Veganism will create problems
Point/Counter-Point: This article is part of an Op-Ed Duel. To read the other side of this debate, "Veganism is the solution," click here.
The extent of the conversation surrounding veganism tends to wallow around the shallow pools of animal cruelty. Sometimes the strength of the present intellect will allow the dialogue to venture into sustainability territory — which is a good start. However, we as a society almost always fail to recognize what the larger implications and long term effects would be if we stopped eating animal products altogether.

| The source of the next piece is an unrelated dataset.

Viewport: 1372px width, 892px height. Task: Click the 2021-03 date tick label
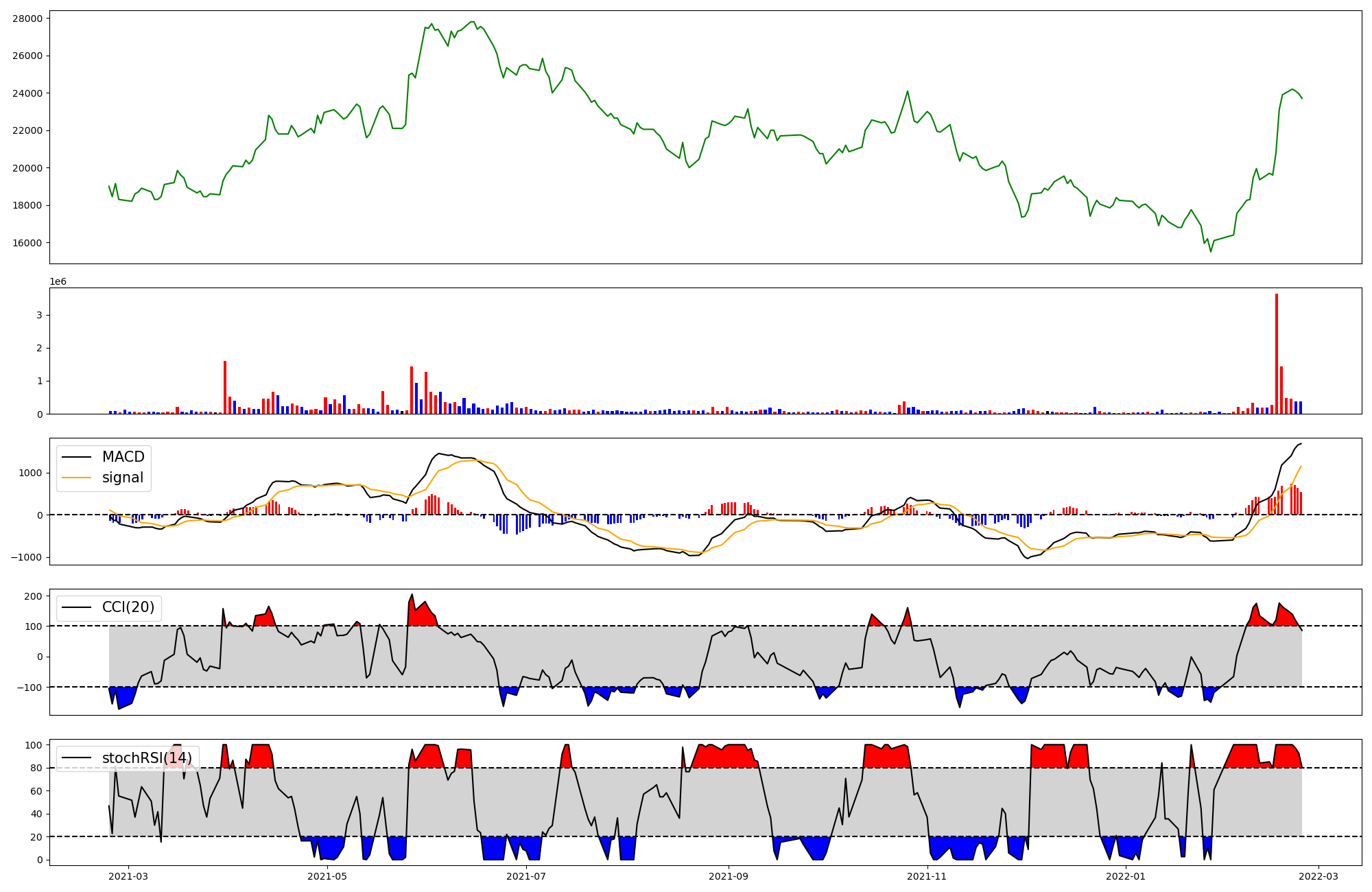[128, 876]
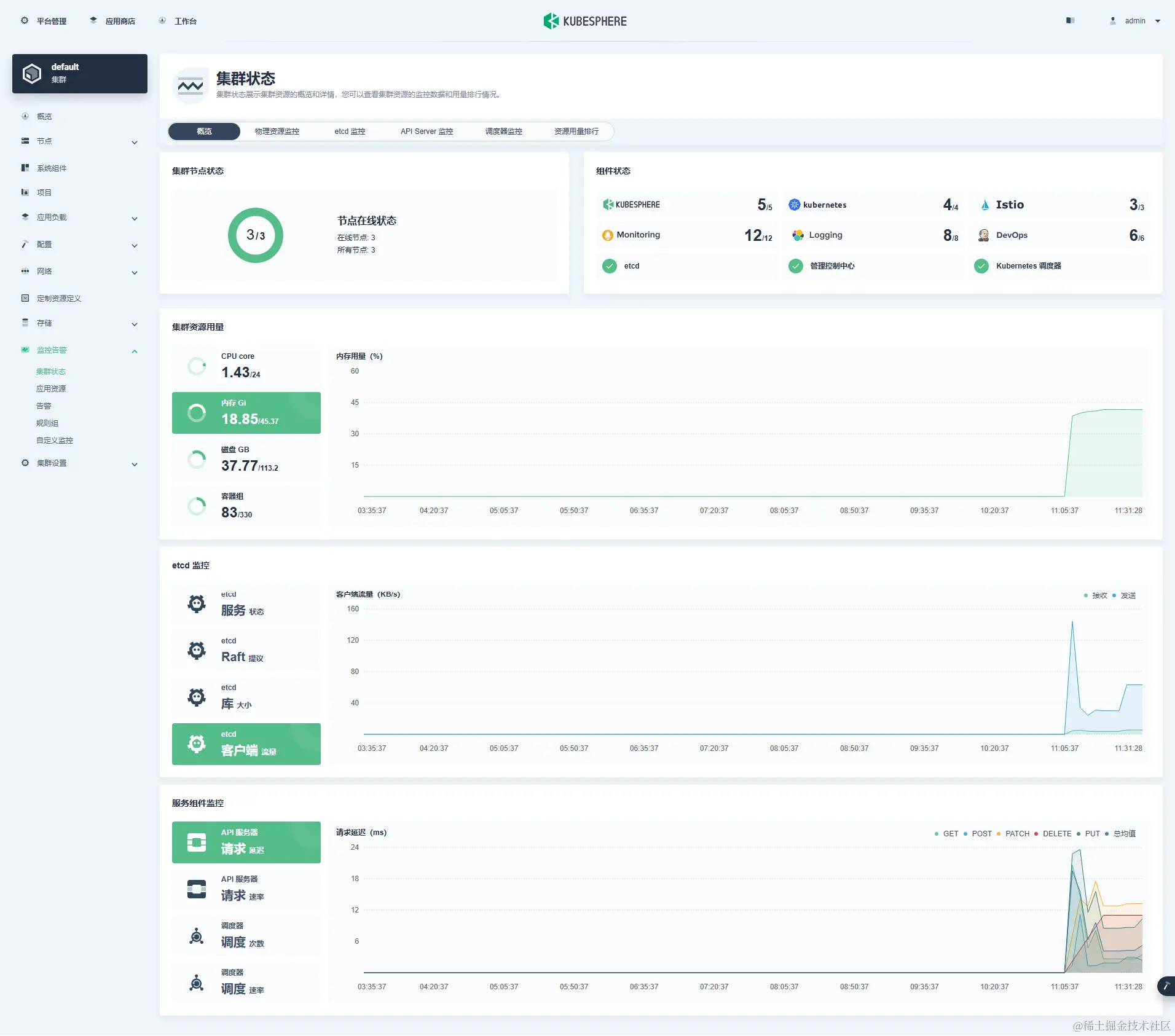The height and width of the screenshot is (1036, 1175).
Task: Select the default cluster icon
Action: tap(31, 73)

Its important to call to attention to the fact that people are a part of this thing called an ecosystem. Believe it or not, we're still a part of it. When we get our food at the supermarket and enjoy the comfort of air conditioned, insulated buildings, we tend to forget that, despite our cognitive distance from the environment, we are not in fact separate from it. Our buildings, although technically unnatural, create a new landscape for the planet. Our new methods of subsistence are not separate from the greater food chain, but an integral part of it. Whether we like it or not, we participate in this cycle.
People eat animals. They have been for as long as people have been people, and probably even before people were people. If we're not eating animals, we're eating animal products. To ask people to suddenly give up animal products would be like asking trees to stop preforming photosynthesis. The amount of carbon dioxide left in the environment would be unreal. And if we stopped relying on animals for calories, local animal populations would be out of control.
Take the wolves in Yellowstone National Park, for example. They were famous for preying on livestock and were hunted until practically ceasing to exist in the park by the 1920’s. What followed, of course, was an explosion of the antelope population due to the fact that there were a lack of predators to regulate it. As the antelope began to dominate the area, they began to eat a considerably larger amount of brush than they had before. They also began devouring willows located close to streams that are integral to the streams structure and water flow. Apparently, the slow current the willows provided was a crucial factor of a beaver's ability to create dams. The beavers also used willow as material for building the dams and in some cases for food. Without adequate resources, beaver populations declined. At the end of the day, the massive increase in grazers caused so much damage that rangers began killing them or capturing them themselves to deal with the problem.
Like antelope, cows are grazers. They’re also one of the main animals the vegan community is adamantly against farming for food.
According to PETA, 29 million cows a year are used for food production. Lets say we decide tomorrow that we as a nation want to go vegan and halt any and all efforts to use these animals for food. The U.S. would immediately be faced with the task of what to do with 29 million large animals. Right now, they're contained in designated spaces that prevent them from reaching the greater extent of the environment. If we let them go, the situation would be similar to that of the explosive antelope population upon removing the wolves from Yellowstone. They would consume an unreal amount of resources, taking disproportionately from the rest of the already existing and established ecosystem, which has evolved without the large population of cows. A rise in prey population would probably also lead to a rise in the population of predators like mountain lions and coyotes, because they would have the resources to maintain a larger population.
And that's just cows. According to Food Equality, 56 billion animals are killed on farms every year. Consider how we as a country and an ecosystem could handle 56 billion animals released into the wild. That's over 1 billion animals per state. There is no way that we as a society and a natural world could seamlessly manage the integration of these animals into our environment.
Granted, there are issues with the current system of food production including, but not limited to, factory farming. There are serious environmental repercussions such as the intense release of methane that cows produce being put in the atmosphere. The answer to this is not an extreme solution like veganism, but moderation. By reducing the amount of animal products we eat, rather than cutting them out all together, we can maintain the delicate, natural balance of the ecosystem while also reducing these carbon emissions.
What vegans propose to do, behind a curtain of morality, is ask us to go to extreme lengths like removing ourselves from the food chain in order to accomplish a goal that can be achieved in a much more palatable fashion. As well intentioned as the movement is, I hope the prospect of really fucking things up for the natural world might deter you from the utopian vision of global veganism.